◆ ASSIGNMENT: In the records below, how many lines hold the word "agent"? Give only the number.

____________

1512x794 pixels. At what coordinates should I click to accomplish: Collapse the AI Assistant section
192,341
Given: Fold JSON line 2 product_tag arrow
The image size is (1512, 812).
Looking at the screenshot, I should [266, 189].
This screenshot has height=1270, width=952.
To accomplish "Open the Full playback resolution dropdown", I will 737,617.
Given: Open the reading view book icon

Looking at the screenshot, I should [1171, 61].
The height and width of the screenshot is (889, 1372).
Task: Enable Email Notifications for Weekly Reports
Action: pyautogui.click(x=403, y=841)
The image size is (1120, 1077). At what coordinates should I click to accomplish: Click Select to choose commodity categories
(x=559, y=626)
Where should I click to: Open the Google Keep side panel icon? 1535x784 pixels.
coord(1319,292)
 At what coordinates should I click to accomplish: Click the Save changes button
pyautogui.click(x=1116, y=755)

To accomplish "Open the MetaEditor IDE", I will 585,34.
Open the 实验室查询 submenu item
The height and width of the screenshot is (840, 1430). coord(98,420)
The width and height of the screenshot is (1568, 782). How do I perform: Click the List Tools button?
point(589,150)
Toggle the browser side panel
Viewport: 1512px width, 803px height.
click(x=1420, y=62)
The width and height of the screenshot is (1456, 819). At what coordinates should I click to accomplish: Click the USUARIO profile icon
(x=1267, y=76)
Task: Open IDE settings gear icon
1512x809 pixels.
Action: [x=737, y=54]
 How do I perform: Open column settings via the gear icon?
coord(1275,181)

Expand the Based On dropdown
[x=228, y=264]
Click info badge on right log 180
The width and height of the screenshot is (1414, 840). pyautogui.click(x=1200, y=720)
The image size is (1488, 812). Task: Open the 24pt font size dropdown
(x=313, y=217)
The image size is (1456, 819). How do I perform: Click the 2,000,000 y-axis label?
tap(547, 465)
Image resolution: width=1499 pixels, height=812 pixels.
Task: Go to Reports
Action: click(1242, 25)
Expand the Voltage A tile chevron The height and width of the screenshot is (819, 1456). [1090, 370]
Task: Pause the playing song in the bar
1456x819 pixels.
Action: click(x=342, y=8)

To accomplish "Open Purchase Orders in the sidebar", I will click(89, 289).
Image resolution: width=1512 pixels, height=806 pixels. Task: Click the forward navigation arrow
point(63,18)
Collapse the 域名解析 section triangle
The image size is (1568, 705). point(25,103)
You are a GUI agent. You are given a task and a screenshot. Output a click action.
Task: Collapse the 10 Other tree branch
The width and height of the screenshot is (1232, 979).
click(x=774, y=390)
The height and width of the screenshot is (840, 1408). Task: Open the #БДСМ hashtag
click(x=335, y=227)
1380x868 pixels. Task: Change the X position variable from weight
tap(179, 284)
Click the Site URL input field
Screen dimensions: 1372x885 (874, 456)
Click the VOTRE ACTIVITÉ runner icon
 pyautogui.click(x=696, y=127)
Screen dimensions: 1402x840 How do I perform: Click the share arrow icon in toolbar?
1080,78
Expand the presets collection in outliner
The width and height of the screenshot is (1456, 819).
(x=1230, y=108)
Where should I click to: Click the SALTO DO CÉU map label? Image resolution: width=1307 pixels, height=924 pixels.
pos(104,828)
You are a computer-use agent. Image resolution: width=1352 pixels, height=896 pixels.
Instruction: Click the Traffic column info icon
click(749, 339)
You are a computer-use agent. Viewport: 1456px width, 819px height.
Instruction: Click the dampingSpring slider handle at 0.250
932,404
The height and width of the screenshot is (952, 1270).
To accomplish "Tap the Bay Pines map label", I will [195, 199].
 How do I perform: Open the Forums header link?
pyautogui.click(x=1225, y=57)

____________

◆ FINISHED EXERCISE: 3